> _WRITTEN TASK_:
Copy each of the lines below word for word, leaving out the pictures.

> _LISTED ENTRIES_:
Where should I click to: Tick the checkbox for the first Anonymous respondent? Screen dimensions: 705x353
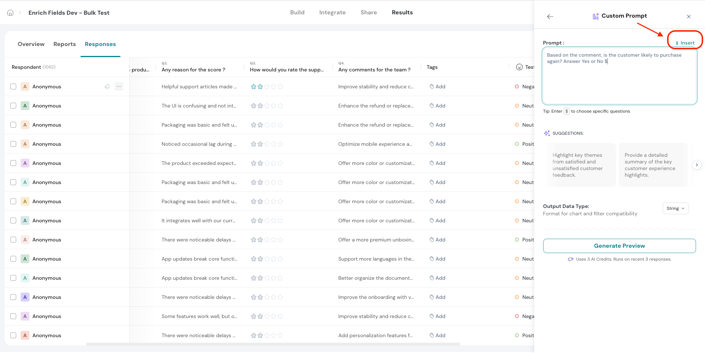pos(13,87)
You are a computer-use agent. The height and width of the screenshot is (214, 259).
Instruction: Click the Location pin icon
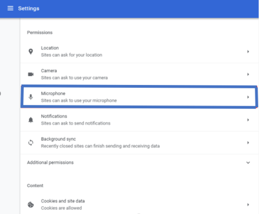[x=31, y=51]
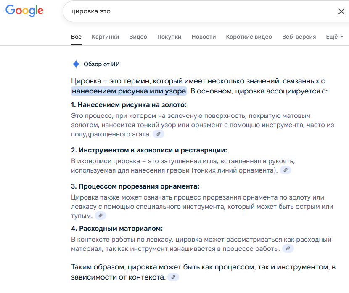Select the Новости tab
The height and width of the screenshot is (293, 349).
pos(204,37)
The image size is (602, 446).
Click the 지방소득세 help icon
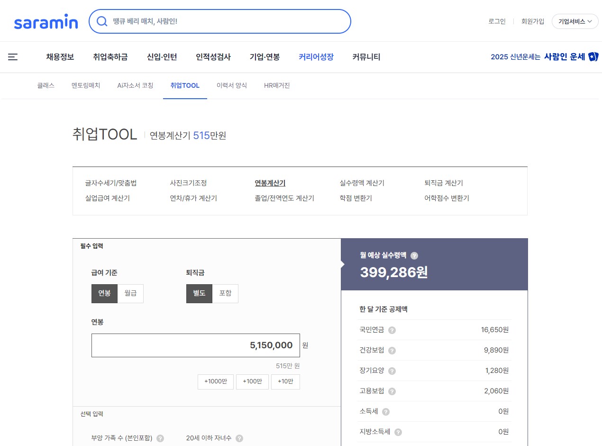tap(398, 432)
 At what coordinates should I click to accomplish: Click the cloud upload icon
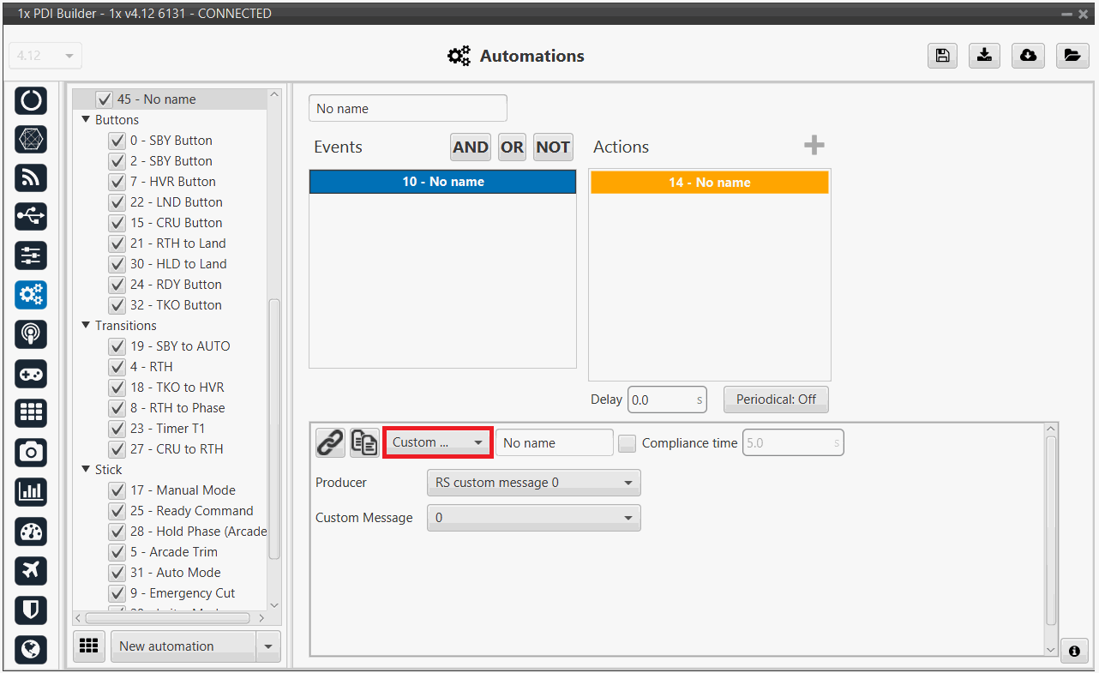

> _REPLY TO THE EXERCISE_:
Where should I click to: Tick the checkbox for the first Anonymous respondent? Screen dimensions: 705x353
pos(13,87)
You are a computer-use agent. The height and width of the screenshot is (214, 259).
Instruction: Click the Location pin icon
[x=31, y=51]
Select the Новости tab
The height and width of the screenshot is (293, 349).
pos(204,37)
The image size is (602, 446).
Click the 지방소득세 help icon
tap(398, 432)
 At what coordinates should I click to accomplish: Click the cloud upload icon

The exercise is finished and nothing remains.